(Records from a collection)
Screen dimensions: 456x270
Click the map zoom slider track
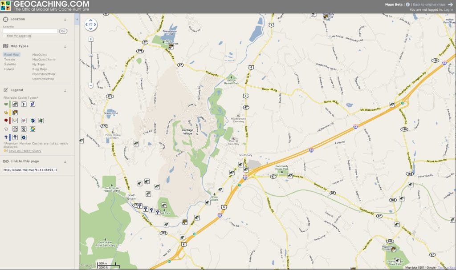[x=91, y=62]
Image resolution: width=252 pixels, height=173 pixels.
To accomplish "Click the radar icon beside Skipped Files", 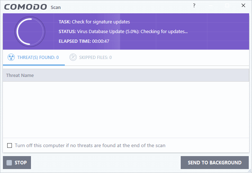I will (73, 57).
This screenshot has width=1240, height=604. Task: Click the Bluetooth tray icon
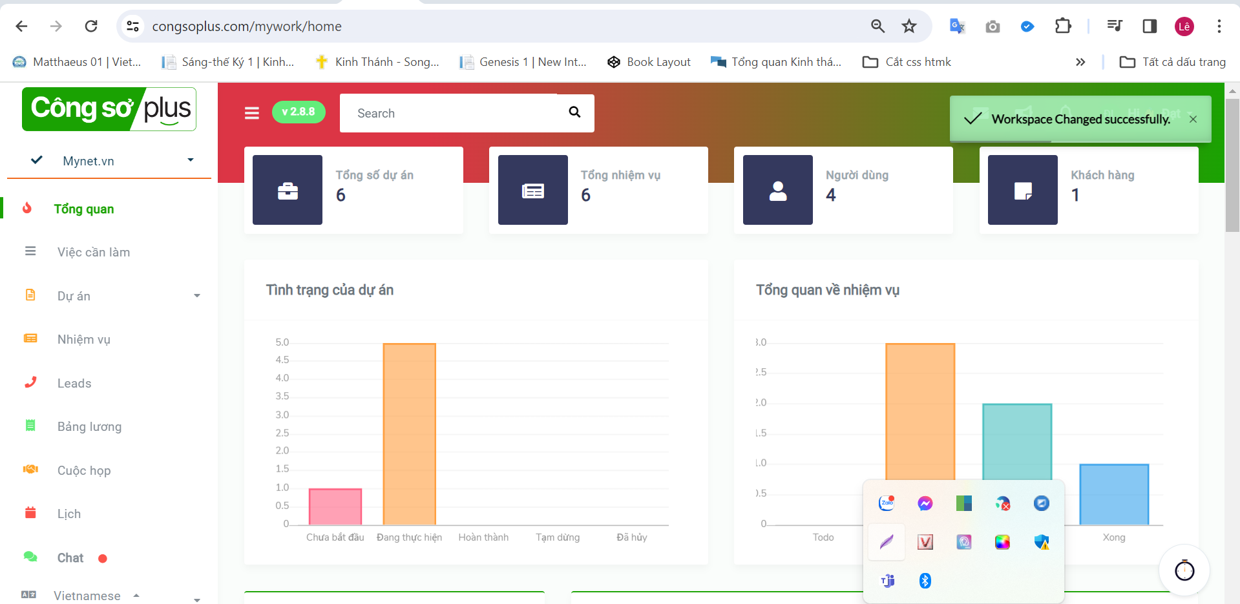(925, 581)
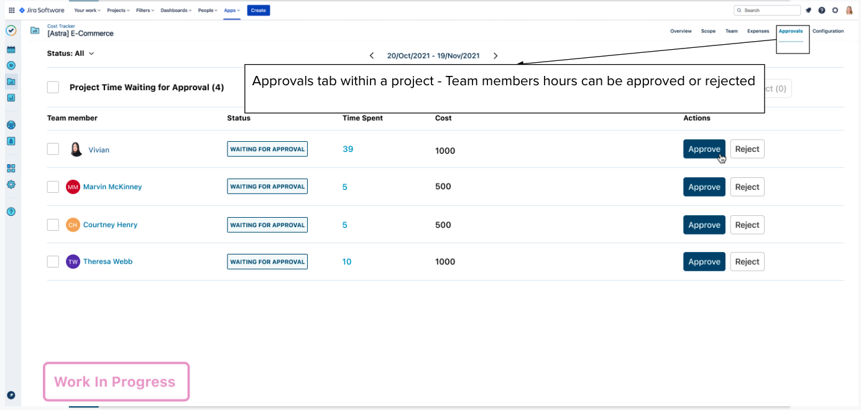Click the calendar icon in left sidebar

pyautogui.click(x=11, y=49)
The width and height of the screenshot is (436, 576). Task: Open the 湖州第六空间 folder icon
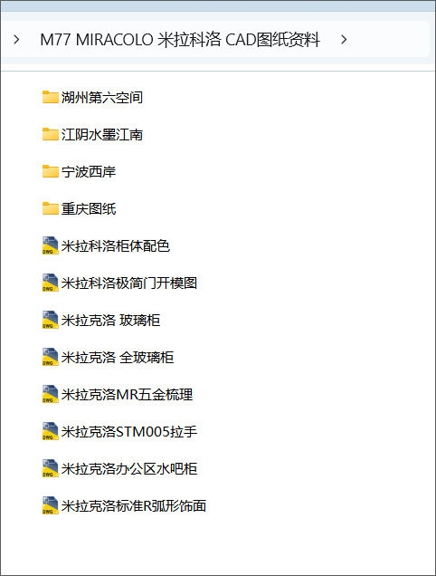[x=51, y=97]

• Exercise directions: If a line falls between the one containing "The width and" and the last line of the entries above, both included, reproduce it exactly; leave the pictures out.

• Solution to this problem:
The width and height of the screenshot is (436, 576). Task: Open the 湖州第六空间 folder icon
[x=51, y=97]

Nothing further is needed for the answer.